The largest multistate food poisoning outbreak in 2016 ended in 2016, but it started in 2015. At least 907 people were sickened with Salmonella Poona infections that were linked to imported cucumbers. Six people died, and 204 people were hospitalized in this massive outbreak.
The strange thing about this outbreak is that even though the cucumbers that were identified as the source of this outbreak, infections were still being reported to officials two months after the recall was issued. Cucumbers do not have a long shelf life.
The cucumbers in question were traced to Rancho Don Juanito de R.L. de C.V. in Baja, Mexico. Two import alerts were issued by the FDA, banning those products from coming into the United States.
Three outbreak strains of Salmonella Poona were identified in this outbreak. These strains were found in cucumbers that were collected from retail locations and in samples taken from the facility that distributed them. Andrew & Williamson Fresh Produce in California imported the cucumbers and sold them to distributors. Investigators isolated the outbreak strains of Salmonella Poona from the Andrew & Williamson Fresh Produce facility.
In a report about this outbreak, the FDA wrote, “The results indicated a high level of contamination in these cucumbers, which could increase the likelihood of cross-contamination of shipping containers or other food contact surfaces.”
The peak of the outbreak was in August and September 2015. The cucumbers were recalled in September 2015. The states with the highest number of cases were Arizona, with 140, California, with 245, Minnesota, with 46, Wisconsin with 46, Utah with 62, and Texas, with 51.
Illnesses started on dates ranging from July 3, 2015 to February 29, 2016. Ill persons ranged in age from less than 1 year to 99. Six deaths were reported from Arizona (1), California (3), Oklahoma (1), and Texas (1). But Salmonella infection was not considered a contributing factor in two of the three deaths in California. Illnesses started on dates ranging from July 3, 2015 to February 29, 2016. Whole genome sequencing showed that isolates from ill persons were closely related genetically.

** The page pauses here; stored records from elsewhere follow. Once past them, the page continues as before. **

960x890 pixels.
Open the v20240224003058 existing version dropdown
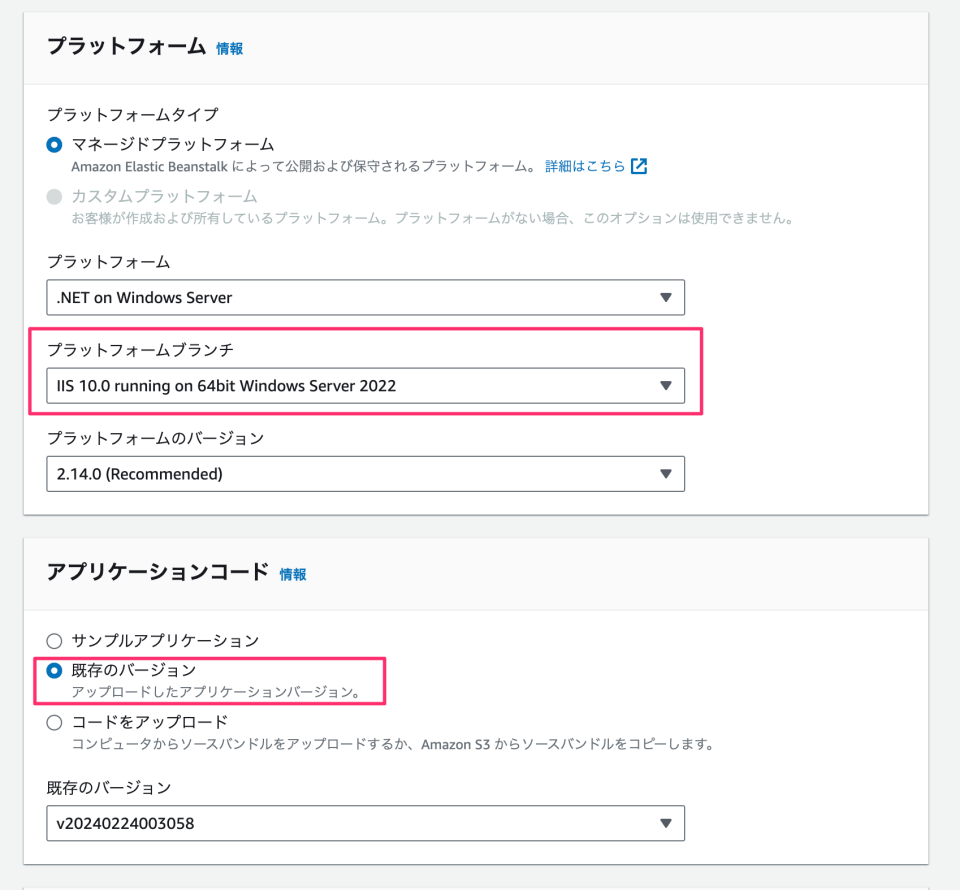pyautogui.click(x=365, y=823)
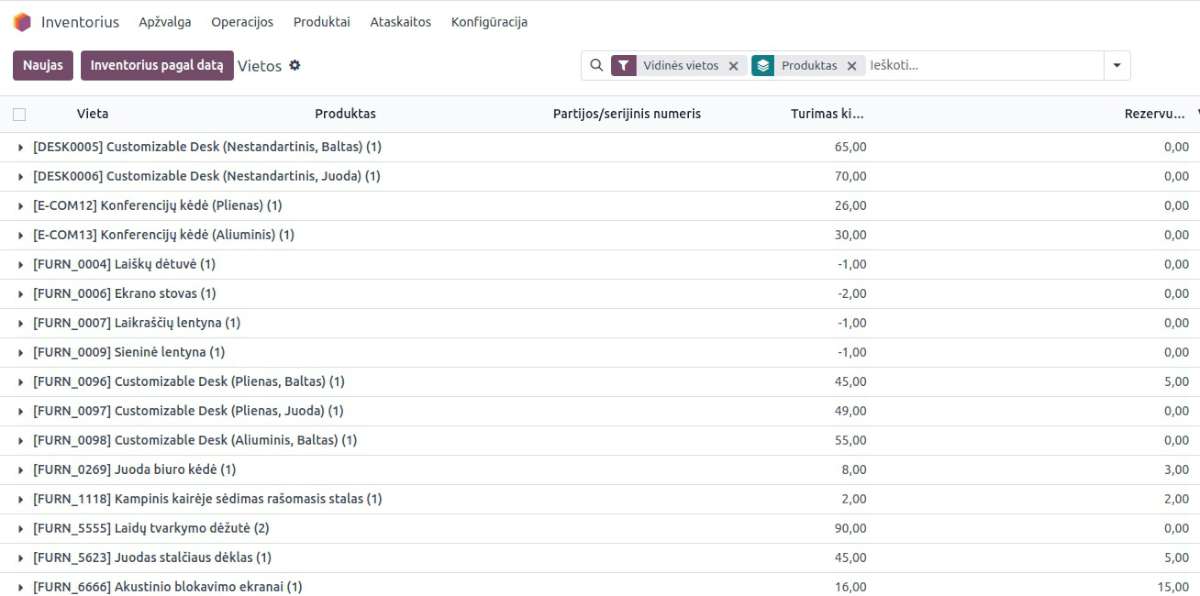Remove the Produktas grouping tag
The width and height of the screenshot is (1200, 596).
[x=851, y=66]
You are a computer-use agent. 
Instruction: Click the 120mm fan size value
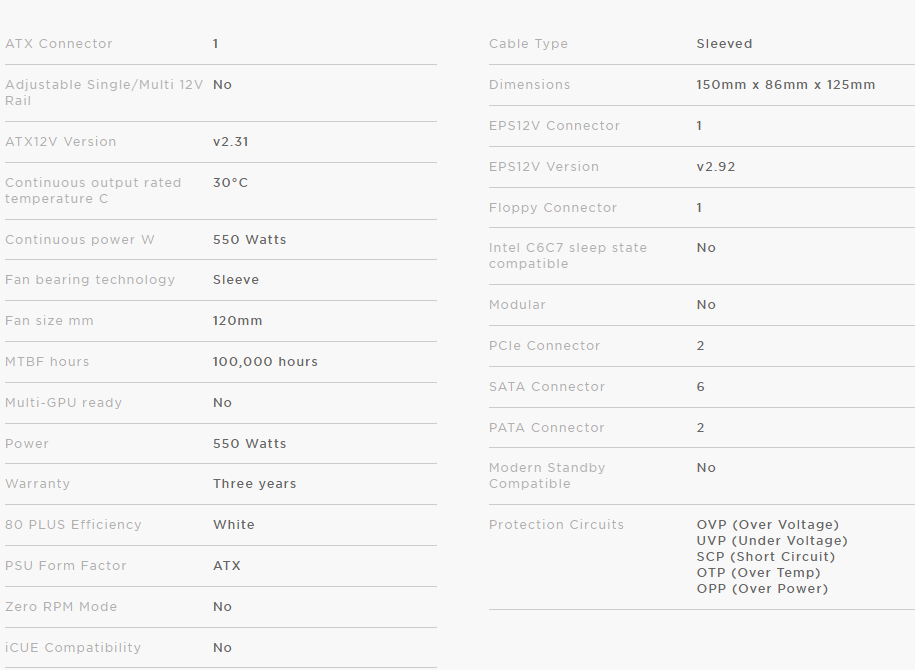[x=238, y=321]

Illness clusters were an important clue in this investigation. When several unrelated people ate or shop at a same location and get sick within a few days of each other, the contaminated food item was probably served there. There were eleven illness clusters in seven states identified in this outbreak.
Two recalls of garden variety cucumbers were announced. On September 4, 2015, Andrew & Williams recalled all cucumbers sold under the Limited Edition brand label from August 1, 2015 through September 3, 2015. And on September 11, 2015, Custom Produce Sales recalled all cucumbers sold under the Fat Boy brand label.
After the outbreak peak, illnesses did not return to the baseline number for several months for this DNA fingerprint. One hundred twenty seven illnesses started after September 24, 2015, when the cucumbers were no longer available.
Whole genome sequencing showed that the illnesses that occurred after late September 2015 were related to the illnesses that occurred before. Investigators were not able to discover if the illnesses could be explained by cross-contamination within the distribution chain, such as shipping containers.